J’avais depuis longtemps envie de traiter des réseaux sociaux et de leurs dérives. Aujourd’hui ils font partie intégrante de notre vie, a fortiori chez les ados qui ont grandi avec.
Mais on le sait, de nombreuses études l’ont confirmé, ils sont aussi souvent source de mal-être, de perte d’estime de soi ou encore d’addiction… Instagram est je crois le réseau social le plus néfaste pour la santé mentale.
Je peux le comprendre, Insta c’est un peu le temple du fake, une mise en scène constante de soi. Un miroir déformant de la réalité.

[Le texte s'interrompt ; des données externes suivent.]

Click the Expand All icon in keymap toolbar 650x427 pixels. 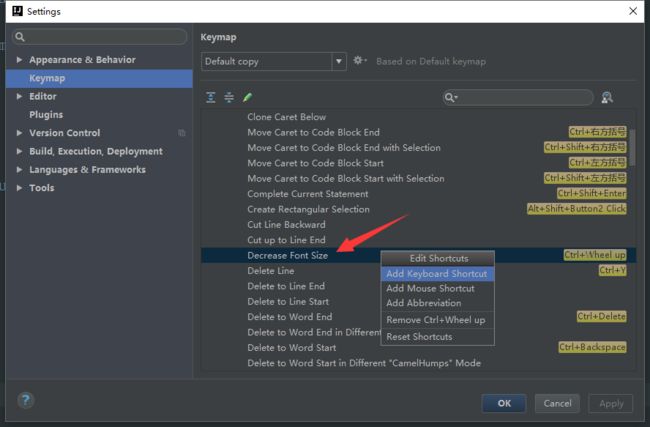click(211, 97)
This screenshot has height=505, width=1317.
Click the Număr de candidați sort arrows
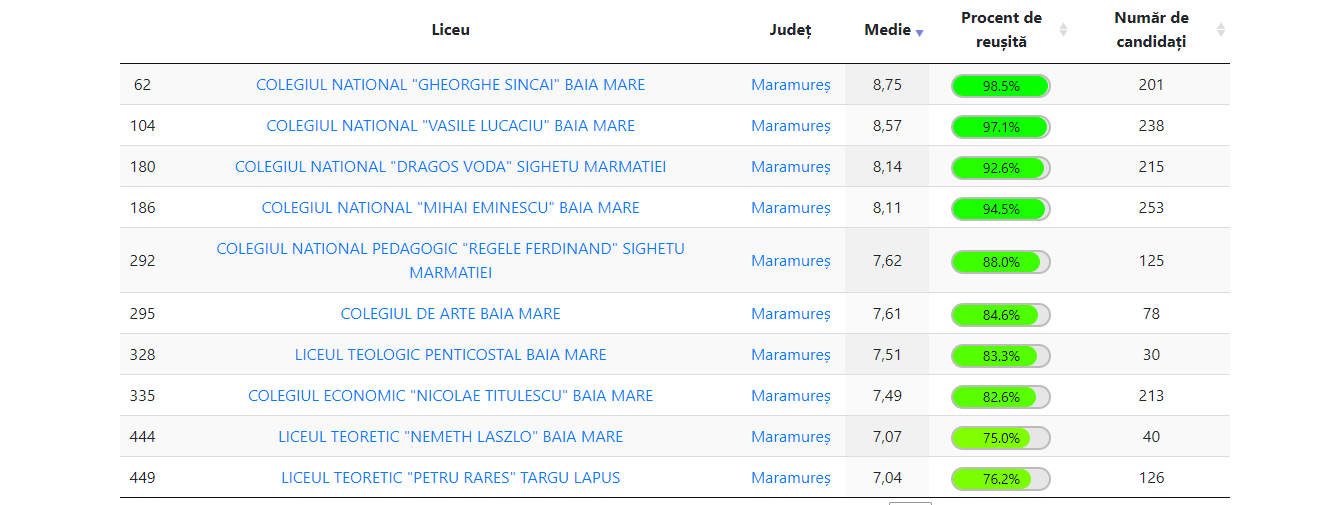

Comment, à cette période charnière et déstabilisante qu’est l’adolescence, on arrive à se construire quand on est confronté à des photos de physique idéalisé et bien souvent irréel (parce que retouchées par de nombreux filtres et/ou par la chirurgie
) ?
Je souhaitais également parler de cette quête de célébrité facile, de likes, d’abonnés. Ce besoin d’approbation sociale qui lie l’estime de soi au nombre de followers.
L’idée n’était pas de tirer bêtement sur les influenceurs parce que tous ne sont évidemment pas à mettre dans le même sac, mais de mettre en lumière l’hypocrisie, le manque de transparence et le cynisme de certains.
- Comment as-tu trouvé et bossé avec Lauréna Thellier, la jeune actrice qui tient le rôle principal d’Influenceuse ?
J’ai rencontré Lauréna par l’intermédiaire d’un ami réalisateur, Slimane-Baptiste Berhoun. Il venait de terminer la série Mental pour Slash, avec Lauréna dans un des rôle principaux.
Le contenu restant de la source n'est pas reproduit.